There was this time I was really sick, this happened not so long ago; matter of factly, this year. I went to church, worshiped, prayed and before service ended, I was feeling much better. A little nap at noon that Sunday and next thing I felt weak again. The sickness was progressing fast and in no time I couldn’t move my body from the position I assumed when I lay down to nap.

It got scary because when I nearly lost my life in 2018, the major incident that was the starting point to how severe my illness became that year, was characterized by all the things I was feeling at that moment. The enemy was speaking all sorts of things to me, whispering death, telling me “Last time this happened, you almost died. How are you sure you will make it this time?” I began calling friends. I was too scared to call my parents; I knew they would panic in a manner that would shake me terribly. Unfortunately or let’s say so the lord could build me up himself, none of them picked or answered with prayers.

I knew instantly that this was a battle I had to fight alone with God on my side. I mustered strength and began to play a Tongues chant. Lying there, I began to recall the goodness of God, I was giving God all his words back, telling him all he had done and why this wouldn’t be an issue. Then I moved up to telling the voices in my head who I was. In 2018, I didn’t know I was the righteousness of God, I had no idea my name was inscribed on the palms of his hand, I was unaware of how deeply loved by God I was. Now in 2021, I know all these things so whatever could oppress me on the basis of my ignorance prior to now, could no longer have access to me.

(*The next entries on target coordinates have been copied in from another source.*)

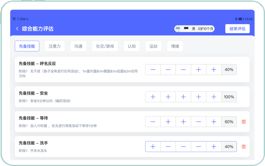Click the back arrow beside 综合能力评估
Viewport: 265px width, 166px height.
[x=17, y=29]

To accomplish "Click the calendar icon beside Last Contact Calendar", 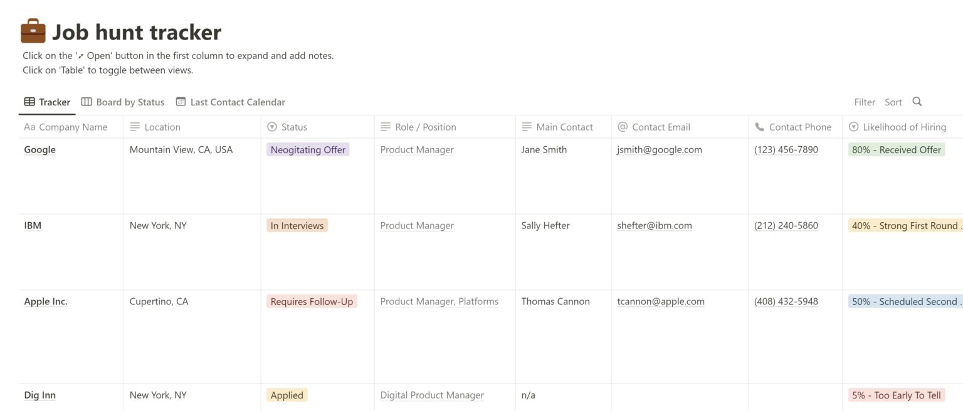I will pyautogui.click(x=181, y=101).
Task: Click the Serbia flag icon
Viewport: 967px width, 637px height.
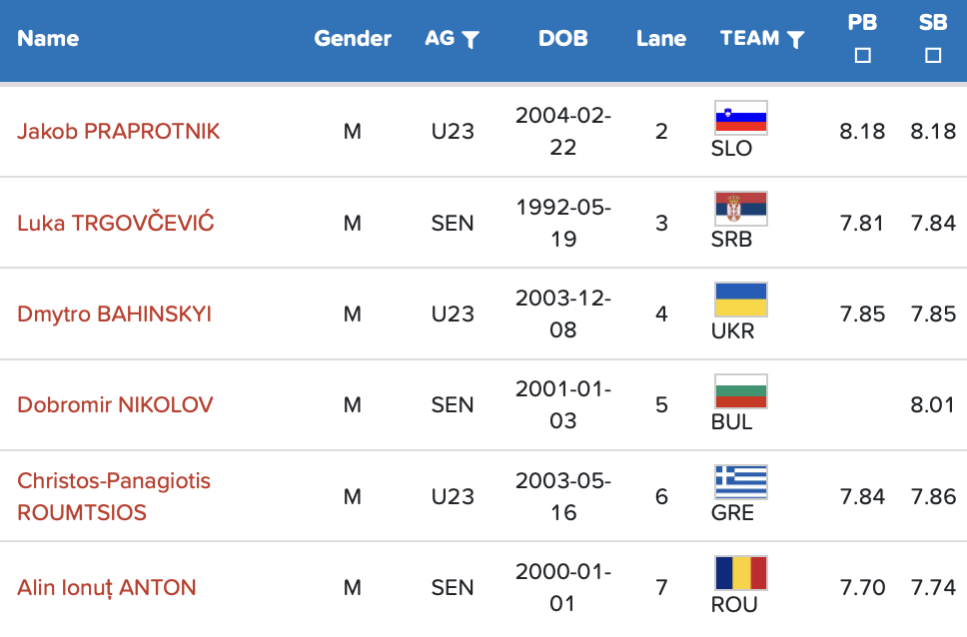Action: [x=741, y=209]
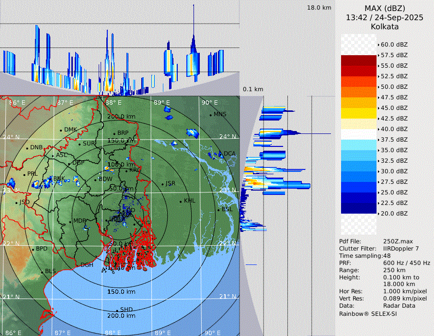Click the BPD station marker
This screenshot has width=434, height=336.
pyautogui.click(x=33, y=249)
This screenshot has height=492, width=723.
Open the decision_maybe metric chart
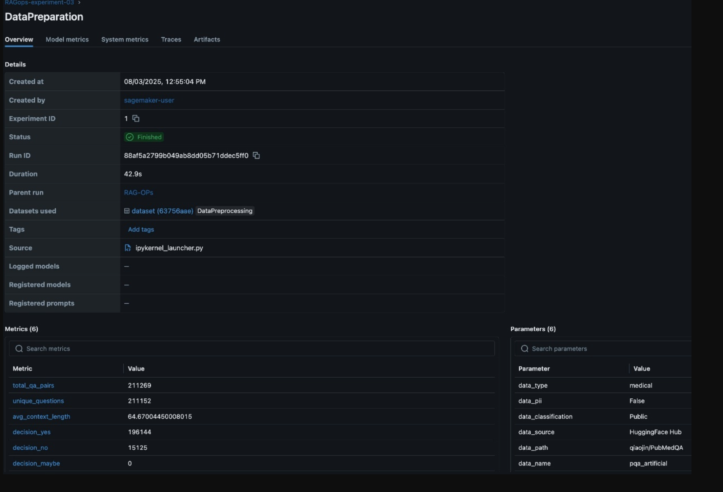(36, 463)
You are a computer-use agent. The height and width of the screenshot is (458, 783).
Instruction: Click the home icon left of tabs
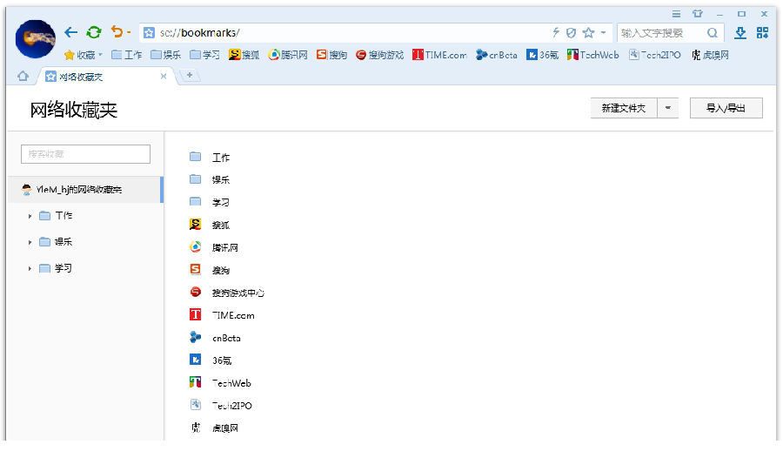pos(23,77)
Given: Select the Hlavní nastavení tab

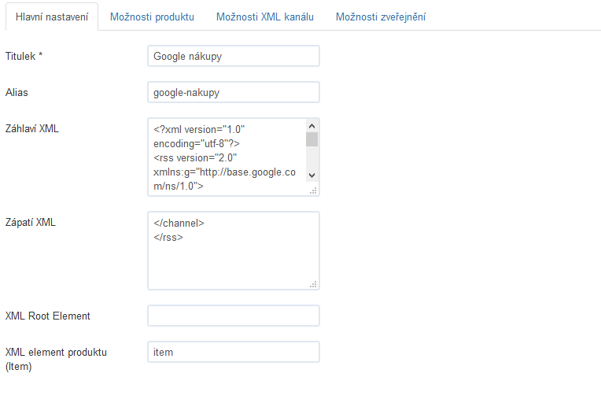Looking at the screenshot, I should (52, 17).
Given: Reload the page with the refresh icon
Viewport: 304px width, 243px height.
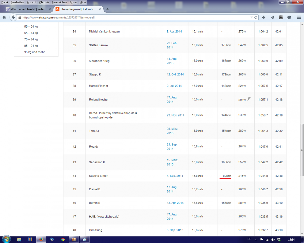Looking at the screenshot, I should 256,17.
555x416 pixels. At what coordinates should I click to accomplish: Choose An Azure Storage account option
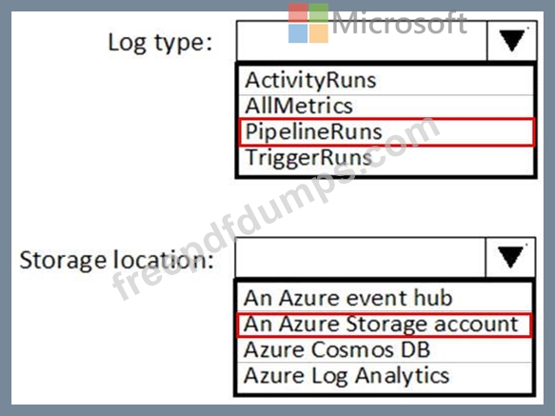pyautogui.click(x=385, y=325)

With holy anger, I grabbed my rosary and continued talking about my identity in Christ. Initially my chest was feeling stuffed. I couldn’t breathe in or out properly, I would sigh deeply as I spoke. However, as I continued speaking these words of life, I began to feel relief in my system, like some pathway in my system was clearing and I was getting myself.

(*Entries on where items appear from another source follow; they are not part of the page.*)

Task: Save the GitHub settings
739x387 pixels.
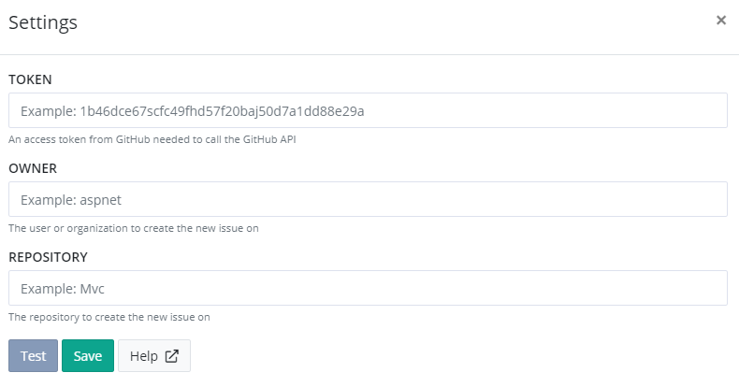Action: coord(88,356)
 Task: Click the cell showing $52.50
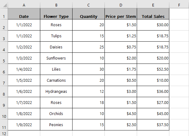[x=153, y=69]
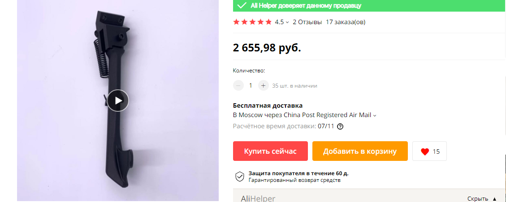
Task: Click the Купить сейчас button
Action: pos(270,151)
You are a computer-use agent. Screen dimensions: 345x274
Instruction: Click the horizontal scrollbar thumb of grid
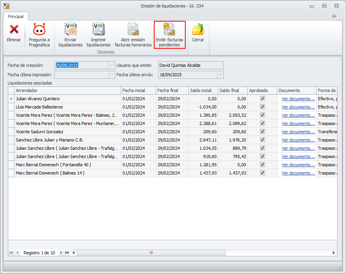coord(151,253)
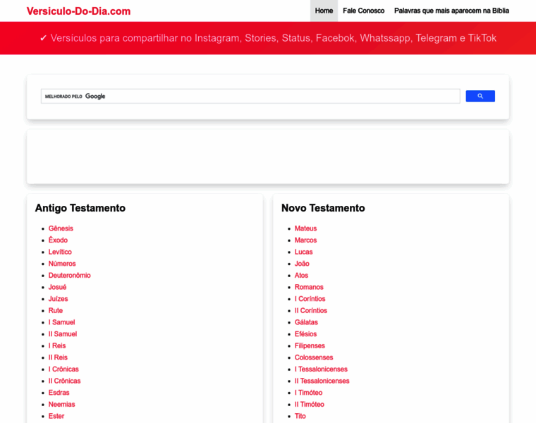Open Palavras que mais aparecem na Bíblia

point(451,11)
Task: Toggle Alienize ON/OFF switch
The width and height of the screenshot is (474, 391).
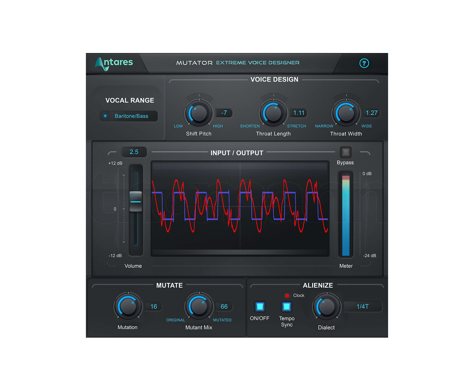Action: click(260, 307)
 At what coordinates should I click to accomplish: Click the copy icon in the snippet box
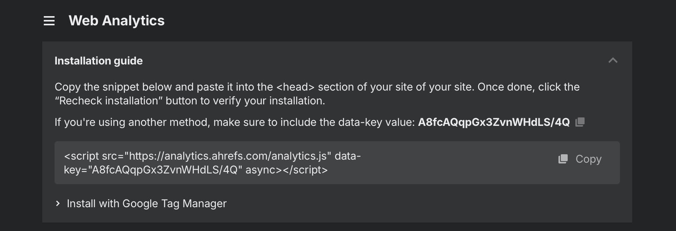coord(563,159)
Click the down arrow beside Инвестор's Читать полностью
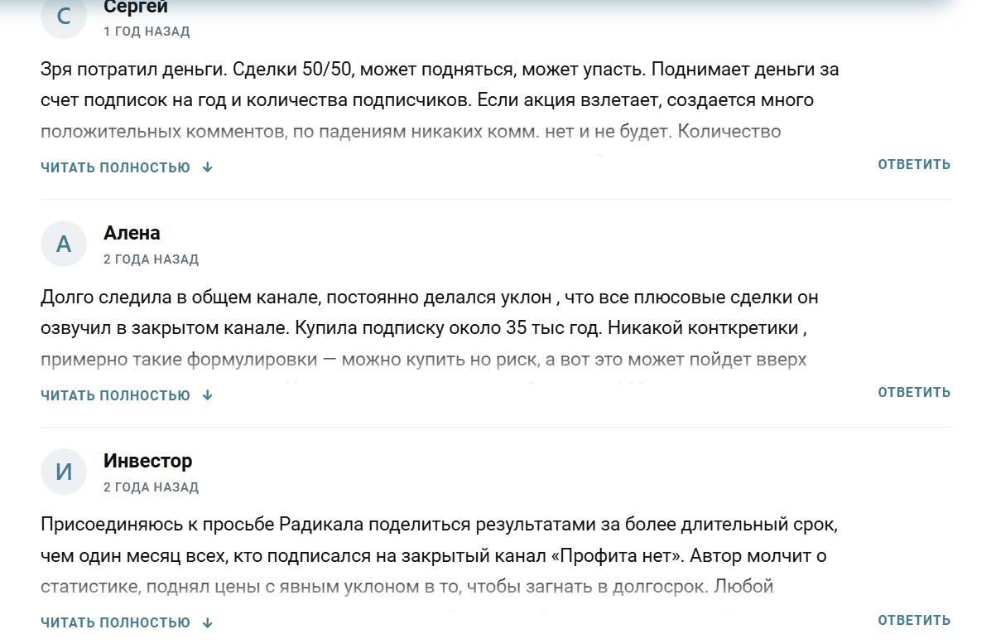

Aha! I sat up on my bed and prayed violently, I mean shaking my head, hands and engaging in all that body gymnastics. By the time I was done, I got up soaked in sweat, wiped my sweat, had a bath and till this moment I haven’t had any relapse neither have I experienced any signs of sickness.

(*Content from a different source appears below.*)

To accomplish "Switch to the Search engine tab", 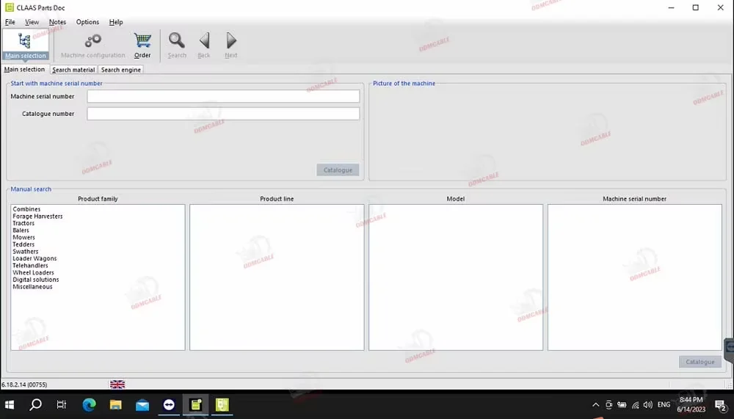I will click(120, 70).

I got to this point by explaining why we should thank God for all he has done. Gratitude will offer you the solace, encouragement, morale and energy you didn’t even know you needed. Praying about everything won’t calm you as instantly as gratitude, thanksgiving and praise will.



Now here is the interesting part, doing all these things, handling whatever life throws at you with this approach, automatically makes you the recipient of God’s peace ─ a peace like nothing this world knows ─ peace you cannot even explain. Your heart is feeble at this point and so the bible tells us this peace will guard your heart and minds as you live in Christ.

Continuing to live in Christ despite unfavorable time’s means you are now a bona fide Child of God. Children don’t run away from home due to the unavailability of food and other necessities, they don’t disown their parents when their fees are paid late; instead they encourage their parents and hope things get better─ exactly what our sonship with God should be. We can’t opt and leave when the going gets tough. We are already in his house technically he lives in us so we have to continue to live in Him.

This post is more for me than any other person. I am a repentant worrier who is constantly asking God for the grace to surrender all every time and trust boldly. It gets easier everyday still; I am not where I hope to be.

When I remind myself of scriptures like this, I smile and say “Crystabel no too reason am, you go dey alright”. Now I’m transferring these words to you too friend; experience God’s peace as described in Philippians by using the guide offered and Our Gracious Father will continue to cradle you in his everlasting joy.

It feels good to be back, good to post on the blog, and I appreciate all the check up questions. I am good, I will keep showing up for God here, and we will all make Heaven in Jesus name.


Blessings, love, light, this time I am adding hugs because we all need it.